Can you render the rows as a JSON list of strings, one per line and leaving out blank lines, beginning at the line that contains "Identify the location of x-tick-label-0: 10." and stopping after the line that contains "center [476, 961]."?

=== Supplied data ===

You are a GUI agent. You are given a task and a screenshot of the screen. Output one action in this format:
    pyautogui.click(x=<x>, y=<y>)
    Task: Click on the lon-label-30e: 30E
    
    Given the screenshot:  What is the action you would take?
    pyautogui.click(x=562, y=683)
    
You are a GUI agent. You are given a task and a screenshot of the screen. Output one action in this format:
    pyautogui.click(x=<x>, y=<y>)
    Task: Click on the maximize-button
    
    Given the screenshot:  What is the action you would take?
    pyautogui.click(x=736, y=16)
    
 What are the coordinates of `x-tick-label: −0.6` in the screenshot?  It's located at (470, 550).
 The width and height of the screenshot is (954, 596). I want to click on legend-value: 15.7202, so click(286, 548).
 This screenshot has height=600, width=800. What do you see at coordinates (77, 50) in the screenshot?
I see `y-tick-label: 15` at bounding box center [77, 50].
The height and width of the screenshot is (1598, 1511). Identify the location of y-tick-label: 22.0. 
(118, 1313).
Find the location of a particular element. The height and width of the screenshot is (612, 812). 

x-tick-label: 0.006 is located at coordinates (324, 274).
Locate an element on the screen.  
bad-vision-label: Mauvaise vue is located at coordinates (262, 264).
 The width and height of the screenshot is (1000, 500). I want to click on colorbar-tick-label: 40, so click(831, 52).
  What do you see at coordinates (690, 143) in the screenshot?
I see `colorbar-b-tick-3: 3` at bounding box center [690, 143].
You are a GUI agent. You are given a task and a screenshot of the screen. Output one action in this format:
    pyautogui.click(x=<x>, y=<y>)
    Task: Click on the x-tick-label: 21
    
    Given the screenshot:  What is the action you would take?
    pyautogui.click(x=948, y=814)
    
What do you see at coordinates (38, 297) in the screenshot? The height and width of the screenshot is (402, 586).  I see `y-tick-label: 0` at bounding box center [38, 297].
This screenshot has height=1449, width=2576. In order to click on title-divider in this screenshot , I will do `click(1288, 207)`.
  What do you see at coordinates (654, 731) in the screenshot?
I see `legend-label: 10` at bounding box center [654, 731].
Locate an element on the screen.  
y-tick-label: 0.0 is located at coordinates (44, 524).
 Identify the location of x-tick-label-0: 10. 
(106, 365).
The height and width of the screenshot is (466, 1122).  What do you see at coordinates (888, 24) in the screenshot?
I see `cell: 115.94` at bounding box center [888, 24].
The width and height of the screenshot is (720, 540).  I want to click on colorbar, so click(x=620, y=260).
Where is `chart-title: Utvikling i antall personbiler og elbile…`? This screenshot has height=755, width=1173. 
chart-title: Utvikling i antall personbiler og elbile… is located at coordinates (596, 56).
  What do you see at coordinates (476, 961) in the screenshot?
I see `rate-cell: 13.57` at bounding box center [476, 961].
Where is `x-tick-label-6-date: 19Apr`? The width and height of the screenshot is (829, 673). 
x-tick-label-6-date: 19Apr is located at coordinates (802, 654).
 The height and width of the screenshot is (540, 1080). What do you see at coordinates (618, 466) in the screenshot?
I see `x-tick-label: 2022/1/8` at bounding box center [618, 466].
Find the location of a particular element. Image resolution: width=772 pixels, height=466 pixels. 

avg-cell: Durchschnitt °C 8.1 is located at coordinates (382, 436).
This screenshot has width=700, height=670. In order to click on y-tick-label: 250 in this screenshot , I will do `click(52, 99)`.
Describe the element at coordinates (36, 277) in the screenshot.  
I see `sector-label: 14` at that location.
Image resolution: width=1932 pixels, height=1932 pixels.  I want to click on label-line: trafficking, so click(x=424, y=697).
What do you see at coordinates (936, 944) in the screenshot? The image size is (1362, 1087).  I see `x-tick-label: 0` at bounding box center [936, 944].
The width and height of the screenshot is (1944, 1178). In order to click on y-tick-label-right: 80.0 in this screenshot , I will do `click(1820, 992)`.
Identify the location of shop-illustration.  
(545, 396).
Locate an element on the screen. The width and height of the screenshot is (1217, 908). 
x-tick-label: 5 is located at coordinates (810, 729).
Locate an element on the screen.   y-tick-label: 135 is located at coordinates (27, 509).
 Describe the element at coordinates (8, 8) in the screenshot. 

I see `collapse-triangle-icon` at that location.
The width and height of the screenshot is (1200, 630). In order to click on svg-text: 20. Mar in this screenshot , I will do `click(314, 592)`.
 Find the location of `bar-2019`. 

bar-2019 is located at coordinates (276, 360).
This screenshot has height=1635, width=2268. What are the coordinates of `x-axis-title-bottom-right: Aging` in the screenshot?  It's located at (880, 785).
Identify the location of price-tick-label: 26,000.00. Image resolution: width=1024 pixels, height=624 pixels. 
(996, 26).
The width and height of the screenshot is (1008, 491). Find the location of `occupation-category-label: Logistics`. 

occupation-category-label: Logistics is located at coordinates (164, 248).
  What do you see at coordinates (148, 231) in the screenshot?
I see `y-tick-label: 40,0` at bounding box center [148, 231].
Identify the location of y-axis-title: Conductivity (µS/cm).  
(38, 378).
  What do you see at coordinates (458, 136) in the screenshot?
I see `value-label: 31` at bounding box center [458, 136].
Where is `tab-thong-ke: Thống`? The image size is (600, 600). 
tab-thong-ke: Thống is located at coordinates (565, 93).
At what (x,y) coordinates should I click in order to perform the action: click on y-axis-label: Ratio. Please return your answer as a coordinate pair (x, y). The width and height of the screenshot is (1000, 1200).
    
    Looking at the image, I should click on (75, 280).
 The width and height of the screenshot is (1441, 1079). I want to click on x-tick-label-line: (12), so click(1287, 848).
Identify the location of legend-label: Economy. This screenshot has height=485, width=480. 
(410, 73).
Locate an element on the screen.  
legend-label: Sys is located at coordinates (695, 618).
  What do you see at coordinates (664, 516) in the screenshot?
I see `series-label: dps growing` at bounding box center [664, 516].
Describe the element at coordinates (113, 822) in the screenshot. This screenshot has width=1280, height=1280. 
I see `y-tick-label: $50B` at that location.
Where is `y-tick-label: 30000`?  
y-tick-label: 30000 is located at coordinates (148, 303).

===

> Response below:
[
  " Identify the location of x-tick-label-0: 10. ",
  "(106, 365).",
  "The height and width of the screenshot is (466, 1122).  What do you see at coordinates (888, 24) in the screenshot?",
  "I see `cell: 115.94` at bounding box center [888, 24].",
  "The width and height of the screenshot is (720, 540).  I want to click on colorbar, so click(x=620, y=260).",
  "Where is `chart-title: Utvikling i antall personbiler og elbile…`? This screenshot has height=755, width=1173. ",
  "chart-title: Utvikling i antall personbiler og elbile… is located at coordinates (596, 56).",
  "  What do you see at coordinates (476, 961) in the screenshot?",
  "I see `rate-cell: 13.57` at bounding box center [476, 961]."
]